When an object (or a person) is loved and cared for, it is redeemed, and
rendered brighter and worthier.”
Flor McCarthy in “New Sundays and Holy Day Liturgies”
Today’s
gospel reminds us, first of all, that transformations take place in the
context of prayer. Jesus led his disciples up a high mountain, where
they could be alone. The mountain, in the Israelite tradition,
symbolized the meeting place with God. Moses had witnessed Yahweh on
the mountain and each time he encountered Him his face glowed with the
presence of God. Jesus was transfigured in their presence and ‘his face
shone like the sun and his clothes became as white as light.’ Secondly,
Jesus appears transfigured in the context of his relationship with his
Father, symbolized by the presence of the cloud and the heavenly voice.
The cloud symbolized Yahweh, who in the form of a cloud accompanied the
Israelites as they journeyed through the desert to the Promise Land.
Thirdly, this transfiguration is not only a blessing and an affirmation
for Jesus, proclaimed by the voice from heaven, “This is my Son, the
beloved; He enjoys my favour. Listen to him”, but it is also a blessing
for the three disciples, who are witnesses of the transfiguration. They
have a privileged viewpoint on salvation history as they witness Jesus
in conversation with the
father-figures of the Law and the prophets, Moses and Elijah. This
vision will reassure them when they hear other voices later opposing
Jesus, rejecting his mission, and seeking to destroy him. The
transfiguration would be only for a moment. But Peter wanted to capture
it and prolong it and make it permanent by building tents or tabernacles
to contain this experience. We too want the good experiences, the peak
moments of life to last forever. We are afraid to let go and move on, we
want to be in the past rather than move on to where the Lord wants us
to go. But the reality is that we have to come down from the mountain.”

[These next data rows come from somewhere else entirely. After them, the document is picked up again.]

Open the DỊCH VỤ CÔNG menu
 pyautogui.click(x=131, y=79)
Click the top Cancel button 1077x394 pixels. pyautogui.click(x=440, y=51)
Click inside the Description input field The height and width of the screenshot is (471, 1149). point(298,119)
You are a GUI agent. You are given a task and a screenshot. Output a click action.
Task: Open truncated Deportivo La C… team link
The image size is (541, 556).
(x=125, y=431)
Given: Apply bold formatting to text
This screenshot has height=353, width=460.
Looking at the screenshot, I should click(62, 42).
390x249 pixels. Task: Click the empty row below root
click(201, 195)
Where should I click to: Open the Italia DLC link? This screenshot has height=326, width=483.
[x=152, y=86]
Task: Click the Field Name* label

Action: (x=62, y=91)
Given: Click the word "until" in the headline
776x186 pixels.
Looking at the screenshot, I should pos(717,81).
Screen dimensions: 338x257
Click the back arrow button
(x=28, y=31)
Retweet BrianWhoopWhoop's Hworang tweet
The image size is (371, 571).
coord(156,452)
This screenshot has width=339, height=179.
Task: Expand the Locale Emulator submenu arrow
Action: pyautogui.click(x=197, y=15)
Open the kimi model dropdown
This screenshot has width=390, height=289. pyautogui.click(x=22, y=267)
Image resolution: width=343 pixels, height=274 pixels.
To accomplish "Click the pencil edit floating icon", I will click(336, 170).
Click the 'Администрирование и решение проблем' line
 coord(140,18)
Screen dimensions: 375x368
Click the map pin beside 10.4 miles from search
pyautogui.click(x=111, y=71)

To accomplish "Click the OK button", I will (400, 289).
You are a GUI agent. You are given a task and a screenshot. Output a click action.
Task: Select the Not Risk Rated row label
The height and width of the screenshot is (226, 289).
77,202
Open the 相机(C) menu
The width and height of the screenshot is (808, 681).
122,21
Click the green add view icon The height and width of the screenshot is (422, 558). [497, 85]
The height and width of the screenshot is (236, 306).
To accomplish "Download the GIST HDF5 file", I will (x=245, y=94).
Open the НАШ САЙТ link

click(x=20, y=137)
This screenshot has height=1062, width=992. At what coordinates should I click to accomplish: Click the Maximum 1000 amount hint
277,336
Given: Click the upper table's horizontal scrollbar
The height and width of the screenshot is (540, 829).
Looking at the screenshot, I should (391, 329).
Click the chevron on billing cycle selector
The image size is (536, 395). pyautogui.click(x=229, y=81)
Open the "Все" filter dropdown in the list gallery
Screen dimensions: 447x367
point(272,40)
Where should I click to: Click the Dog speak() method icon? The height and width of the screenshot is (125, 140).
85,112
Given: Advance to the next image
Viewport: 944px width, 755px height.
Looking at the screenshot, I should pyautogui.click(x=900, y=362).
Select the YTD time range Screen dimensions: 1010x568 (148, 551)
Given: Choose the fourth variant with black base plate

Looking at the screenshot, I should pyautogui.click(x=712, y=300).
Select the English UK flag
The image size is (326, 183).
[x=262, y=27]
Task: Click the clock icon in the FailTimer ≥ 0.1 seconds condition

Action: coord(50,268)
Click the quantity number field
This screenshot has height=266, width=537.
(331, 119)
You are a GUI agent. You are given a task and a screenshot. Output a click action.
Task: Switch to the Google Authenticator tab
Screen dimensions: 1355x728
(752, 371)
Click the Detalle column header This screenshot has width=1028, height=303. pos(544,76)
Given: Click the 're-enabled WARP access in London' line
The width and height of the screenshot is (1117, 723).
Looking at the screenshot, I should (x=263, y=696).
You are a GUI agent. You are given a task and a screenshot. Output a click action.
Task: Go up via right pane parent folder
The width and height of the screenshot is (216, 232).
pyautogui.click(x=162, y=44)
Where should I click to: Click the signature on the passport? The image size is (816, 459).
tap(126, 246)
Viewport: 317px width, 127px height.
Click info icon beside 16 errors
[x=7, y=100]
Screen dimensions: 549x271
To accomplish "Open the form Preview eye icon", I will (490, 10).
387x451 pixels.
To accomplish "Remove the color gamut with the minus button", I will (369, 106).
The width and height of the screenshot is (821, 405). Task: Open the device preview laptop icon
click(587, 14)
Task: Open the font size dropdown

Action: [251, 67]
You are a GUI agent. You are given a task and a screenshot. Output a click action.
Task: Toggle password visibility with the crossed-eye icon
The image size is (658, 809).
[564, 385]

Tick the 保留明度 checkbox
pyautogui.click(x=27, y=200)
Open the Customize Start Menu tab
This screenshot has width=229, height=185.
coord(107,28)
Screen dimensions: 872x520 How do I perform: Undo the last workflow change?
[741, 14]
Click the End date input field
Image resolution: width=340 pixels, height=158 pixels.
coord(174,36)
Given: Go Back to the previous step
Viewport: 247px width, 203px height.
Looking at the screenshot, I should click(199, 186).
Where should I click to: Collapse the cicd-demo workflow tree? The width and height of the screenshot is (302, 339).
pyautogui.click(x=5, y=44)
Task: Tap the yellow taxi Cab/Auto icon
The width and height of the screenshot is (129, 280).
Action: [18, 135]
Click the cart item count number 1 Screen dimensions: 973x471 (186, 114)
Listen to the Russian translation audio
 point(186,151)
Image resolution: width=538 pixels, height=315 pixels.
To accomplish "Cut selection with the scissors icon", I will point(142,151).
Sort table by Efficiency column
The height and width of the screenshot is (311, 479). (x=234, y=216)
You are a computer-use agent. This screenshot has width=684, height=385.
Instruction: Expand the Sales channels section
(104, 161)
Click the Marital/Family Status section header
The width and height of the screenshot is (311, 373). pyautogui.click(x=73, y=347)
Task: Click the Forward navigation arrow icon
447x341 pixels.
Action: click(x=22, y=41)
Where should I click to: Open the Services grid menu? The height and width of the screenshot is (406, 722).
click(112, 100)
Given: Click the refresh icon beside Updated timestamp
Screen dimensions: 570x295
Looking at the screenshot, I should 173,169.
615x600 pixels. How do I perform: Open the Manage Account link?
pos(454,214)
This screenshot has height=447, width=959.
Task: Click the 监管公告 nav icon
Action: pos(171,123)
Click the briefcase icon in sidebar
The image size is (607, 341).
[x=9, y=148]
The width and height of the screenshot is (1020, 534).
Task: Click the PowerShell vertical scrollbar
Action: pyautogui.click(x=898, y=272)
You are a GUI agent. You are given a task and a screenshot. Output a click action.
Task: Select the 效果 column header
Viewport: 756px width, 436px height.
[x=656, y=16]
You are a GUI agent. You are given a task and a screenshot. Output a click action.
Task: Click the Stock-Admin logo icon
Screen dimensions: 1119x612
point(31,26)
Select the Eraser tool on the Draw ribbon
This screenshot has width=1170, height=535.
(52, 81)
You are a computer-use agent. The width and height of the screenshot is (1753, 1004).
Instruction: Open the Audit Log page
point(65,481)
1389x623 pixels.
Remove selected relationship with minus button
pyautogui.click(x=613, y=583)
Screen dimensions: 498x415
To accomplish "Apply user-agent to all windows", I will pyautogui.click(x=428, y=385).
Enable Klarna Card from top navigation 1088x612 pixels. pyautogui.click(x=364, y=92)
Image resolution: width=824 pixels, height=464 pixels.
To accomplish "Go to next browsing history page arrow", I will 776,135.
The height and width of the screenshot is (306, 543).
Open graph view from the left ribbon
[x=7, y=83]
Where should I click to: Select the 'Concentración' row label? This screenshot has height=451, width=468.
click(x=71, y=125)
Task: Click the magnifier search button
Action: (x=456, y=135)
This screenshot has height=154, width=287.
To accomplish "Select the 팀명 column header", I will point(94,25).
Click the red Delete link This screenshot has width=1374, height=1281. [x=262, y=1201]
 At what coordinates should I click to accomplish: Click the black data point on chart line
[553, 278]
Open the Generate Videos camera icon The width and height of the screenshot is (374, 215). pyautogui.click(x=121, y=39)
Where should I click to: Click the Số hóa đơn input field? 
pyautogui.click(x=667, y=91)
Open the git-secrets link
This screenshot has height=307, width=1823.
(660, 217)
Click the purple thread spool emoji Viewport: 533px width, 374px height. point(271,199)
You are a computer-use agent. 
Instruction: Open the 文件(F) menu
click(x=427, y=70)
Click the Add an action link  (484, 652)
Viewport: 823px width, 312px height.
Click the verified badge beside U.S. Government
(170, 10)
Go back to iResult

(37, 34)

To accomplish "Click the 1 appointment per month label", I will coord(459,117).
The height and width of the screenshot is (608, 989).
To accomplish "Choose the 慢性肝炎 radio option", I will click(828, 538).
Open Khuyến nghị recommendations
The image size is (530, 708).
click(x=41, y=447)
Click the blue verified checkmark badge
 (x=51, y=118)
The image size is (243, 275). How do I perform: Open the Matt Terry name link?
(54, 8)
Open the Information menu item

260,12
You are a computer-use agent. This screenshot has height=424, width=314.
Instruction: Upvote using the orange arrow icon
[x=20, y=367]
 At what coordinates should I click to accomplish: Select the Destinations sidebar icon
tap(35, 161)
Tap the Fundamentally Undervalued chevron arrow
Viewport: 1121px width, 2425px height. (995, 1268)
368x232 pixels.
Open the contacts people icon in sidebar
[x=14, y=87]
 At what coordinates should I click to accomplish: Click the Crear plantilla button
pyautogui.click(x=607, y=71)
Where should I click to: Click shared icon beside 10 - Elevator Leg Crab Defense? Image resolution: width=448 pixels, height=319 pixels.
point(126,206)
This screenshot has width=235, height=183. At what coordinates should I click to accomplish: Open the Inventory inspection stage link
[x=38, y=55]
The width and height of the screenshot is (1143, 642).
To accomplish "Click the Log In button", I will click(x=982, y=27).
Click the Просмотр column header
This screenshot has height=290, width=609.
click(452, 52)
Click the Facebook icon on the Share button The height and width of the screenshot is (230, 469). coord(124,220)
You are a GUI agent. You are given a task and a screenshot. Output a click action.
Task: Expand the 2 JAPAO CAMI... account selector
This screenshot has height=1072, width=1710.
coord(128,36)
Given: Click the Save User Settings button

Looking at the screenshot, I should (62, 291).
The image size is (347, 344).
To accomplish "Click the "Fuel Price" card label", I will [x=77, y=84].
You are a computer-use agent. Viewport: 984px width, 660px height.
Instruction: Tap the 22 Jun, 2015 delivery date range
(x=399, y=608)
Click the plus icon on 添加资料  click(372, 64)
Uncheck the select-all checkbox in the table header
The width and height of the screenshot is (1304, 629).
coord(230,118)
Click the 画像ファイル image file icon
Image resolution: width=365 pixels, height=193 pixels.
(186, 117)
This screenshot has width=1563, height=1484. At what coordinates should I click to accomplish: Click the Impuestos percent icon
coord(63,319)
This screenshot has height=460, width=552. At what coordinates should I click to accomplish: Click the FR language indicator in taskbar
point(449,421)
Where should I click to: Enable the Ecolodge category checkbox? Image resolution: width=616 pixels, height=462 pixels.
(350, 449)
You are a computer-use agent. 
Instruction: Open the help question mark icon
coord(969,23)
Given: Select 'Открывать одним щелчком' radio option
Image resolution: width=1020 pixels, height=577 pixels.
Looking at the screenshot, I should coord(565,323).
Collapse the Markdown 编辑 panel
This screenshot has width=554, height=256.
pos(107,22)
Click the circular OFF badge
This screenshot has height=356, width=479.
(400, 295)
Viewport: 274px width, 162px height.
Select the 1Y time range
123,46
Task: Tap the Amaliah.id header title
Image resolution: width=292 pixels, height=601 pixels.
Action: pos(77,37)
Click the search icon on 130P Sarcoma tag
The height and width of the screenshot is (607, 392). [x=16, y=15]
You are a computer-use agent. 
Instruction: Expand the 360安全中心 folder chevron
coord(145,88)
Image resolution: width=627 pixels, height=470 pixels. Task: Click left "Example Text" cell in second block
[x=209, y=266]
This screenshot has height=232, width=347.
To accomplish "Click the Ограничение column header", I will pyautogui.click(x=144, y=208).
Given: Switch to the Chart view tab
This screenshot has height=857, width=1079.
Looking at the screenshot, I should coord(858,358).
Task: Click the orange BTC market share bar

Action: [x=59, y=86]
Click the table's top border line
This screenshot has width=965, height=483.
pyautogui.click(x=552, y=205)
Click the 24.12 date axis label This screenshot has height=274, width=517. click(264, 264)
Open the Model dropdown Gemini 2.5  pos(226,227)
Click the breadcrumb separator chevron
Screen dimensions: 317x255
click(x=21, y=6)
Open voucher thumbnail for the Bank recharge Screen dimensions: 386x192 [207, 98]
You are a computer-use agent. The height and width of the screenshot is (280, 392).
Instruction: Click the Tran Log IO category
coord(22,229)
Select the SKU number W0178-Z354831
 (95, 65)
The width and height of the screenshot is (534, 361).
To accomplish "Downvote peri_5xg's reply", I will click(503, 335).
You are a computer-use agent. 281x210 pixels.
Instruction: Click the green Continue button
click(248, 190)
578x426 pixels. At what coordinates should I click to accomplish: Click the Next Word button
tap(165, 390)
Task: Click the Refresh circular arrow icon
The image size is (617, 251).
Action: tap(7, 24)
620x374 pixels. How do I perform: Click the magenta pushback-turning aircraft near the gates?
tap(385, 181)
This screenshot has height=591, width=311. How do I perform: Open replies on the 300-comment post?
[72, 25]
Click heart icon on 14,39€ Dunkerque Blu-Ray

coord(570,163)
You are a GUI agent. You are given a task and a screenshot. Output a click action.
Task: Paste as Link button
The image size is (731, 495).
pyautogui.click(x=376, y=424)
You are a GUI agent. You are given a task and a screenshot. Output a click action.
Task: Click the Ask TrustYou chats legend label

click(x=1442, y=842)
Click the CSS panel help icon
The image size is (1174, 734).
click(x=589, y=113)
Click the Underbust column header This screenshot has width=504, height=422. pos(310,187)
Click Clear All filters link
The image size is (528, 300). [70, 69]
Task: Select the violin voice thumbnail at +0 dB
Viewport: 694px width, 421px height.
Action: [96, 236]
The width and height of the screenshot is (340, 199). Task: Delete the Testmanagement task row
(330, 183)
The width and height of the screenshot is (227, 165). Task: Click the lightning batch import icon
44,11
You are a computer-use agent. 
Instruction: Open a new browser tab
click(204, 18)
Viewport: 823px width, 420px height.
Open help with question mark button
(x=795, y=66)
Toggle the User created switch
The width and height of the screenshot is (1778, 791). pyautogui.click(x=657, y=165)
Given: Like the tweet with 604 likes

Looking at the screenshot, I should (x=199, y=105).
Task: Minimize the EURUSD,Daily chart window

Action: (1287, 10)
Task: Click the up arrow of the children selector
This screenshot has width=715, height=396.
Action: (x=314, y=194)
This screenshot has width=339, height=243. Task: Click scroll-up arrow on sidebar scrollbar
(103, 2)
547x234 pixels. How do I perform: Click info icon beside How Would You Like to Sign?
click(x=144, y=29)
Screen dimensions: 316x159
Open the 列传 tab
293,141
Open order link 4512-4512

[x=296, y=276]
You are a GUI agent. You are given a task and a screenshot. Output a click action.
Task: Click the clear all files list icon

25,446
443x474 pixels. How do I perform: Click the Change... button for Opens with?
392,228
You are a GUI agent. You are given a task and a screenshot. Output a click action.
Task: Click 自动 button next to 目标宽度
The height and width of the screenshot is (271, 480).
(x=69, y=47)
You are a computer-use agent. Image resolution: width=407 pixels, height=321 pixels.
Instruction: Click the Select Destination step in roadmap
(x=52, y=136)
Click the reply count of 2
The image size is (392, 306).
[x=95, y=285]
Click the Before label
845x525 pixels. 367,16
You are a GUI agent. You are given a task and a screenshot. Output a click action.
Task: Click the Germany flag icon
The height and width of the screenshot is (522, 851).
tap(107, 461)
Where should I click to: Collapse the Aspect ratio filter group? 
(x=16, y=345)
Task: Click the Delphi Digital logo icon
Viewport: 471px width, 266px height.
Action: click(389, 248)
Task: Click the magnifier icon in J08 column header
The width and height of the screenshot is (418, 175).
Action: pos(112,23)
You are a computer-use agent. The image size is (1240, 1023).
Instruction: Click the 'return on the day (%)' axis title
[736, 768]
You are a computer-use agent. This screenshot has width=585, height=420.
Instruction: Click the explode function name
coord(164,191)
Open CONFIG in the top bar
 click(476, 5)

Our transfiguration can happen in the strangest of ways when we let
Jesus into our lives.
Transfiguration
Van
Gogh was not noted for his physical beauty. In fact his face was
described by some as being repulsive. Yet as soon as he began to speak
about art, his melancholy expression would disappear, his eyes would
sparkle, and his features would make a deep impression on those around
him. It wasn’t his face any longer; it had become beautiful. It seemed
he was breathing in beauty. At times all of us can feel down and
depressed, a prey to feelings of failure and worthlessness. But then
suddenly something nice happens to us – a friend calls, or we get a
letter with some good news in it – and suddenly everything is changed.
The truth of course is that nothing has changed. It is just that a spark
of joy or hope or love has been kindled in our hearts, and we suddenly
see ourselves in a new and better light.
Flor McCarthy in ‘New Sunday & Holy Day Liturgies’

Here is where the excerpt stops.